PROVIDED PASSAGE:
____________________
Eorzea will not let you move on till you finish with Meteion, the bewinged girl, created by an ancient magic derived from emotion, turned supervillain. You’re tired of talking about affect, explaining the theoretical difference between such a thing and feeling, and so you split the difference with Megan Boler and Elizabeth Davis and think feelings on the move, which is exactly what Meteion is about. You see, Meteion and her sisters were created in order to scour the universe for love and life, to find the polymorphous meanings and variegated reasons for living. They’re essentially hyperempathetic, like Lauren Olamina, which you can’t help but see as terrible, despite an odd celebration of that text and her ability in the pantheon of liberal surface dwelling. This is when the older one walks in, your young girl of 12 with purple locs, whose life at present is split between hoop dreams and acting. Who is Lauren Olamina? Everybody knows her, you say. That’s Octavia Butler’s character from — who is Octavia Butler? Okay, I’m gonna disown y’all in a minute. All her books are on the top row of the living room bookshelf, but anyway, they can literally feel what other people are feeling. Yes, contrary to popular belief, that is bad, and it creates a horrible cycle of amplified violence, recalling the succinctness with which Natalie Diaz referred to it as a “hunting strategy” on Between the Covers, or Namwali Serpell’s “The Banality of Empathy,” or Saidiya Hartman’s question about the paradigm generally in Scenes of Subjection; suffice it to say, it’s not always just good, nor is it a totalizing positivity logic for reading books or whatever. Yes, you can read that last one, too, if you want. It’s on the first and fourth row of the bookshelf behind my desk: I suggest you start with the original edition. That other part will get answered, so hold questions for further explanation.
____________________
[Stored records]
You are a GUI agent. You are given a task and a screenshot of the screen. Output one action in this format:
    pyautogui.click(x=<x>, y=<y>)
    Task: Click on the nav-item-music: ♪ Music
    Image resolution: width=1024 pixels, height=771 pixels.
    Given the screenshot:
____________________
EXERCISE AIM: In the passage about Meteion, where are all of Octavia Butler's books kept?

FINISHED EXERCISE: They are on the top row of the living room bookshelf.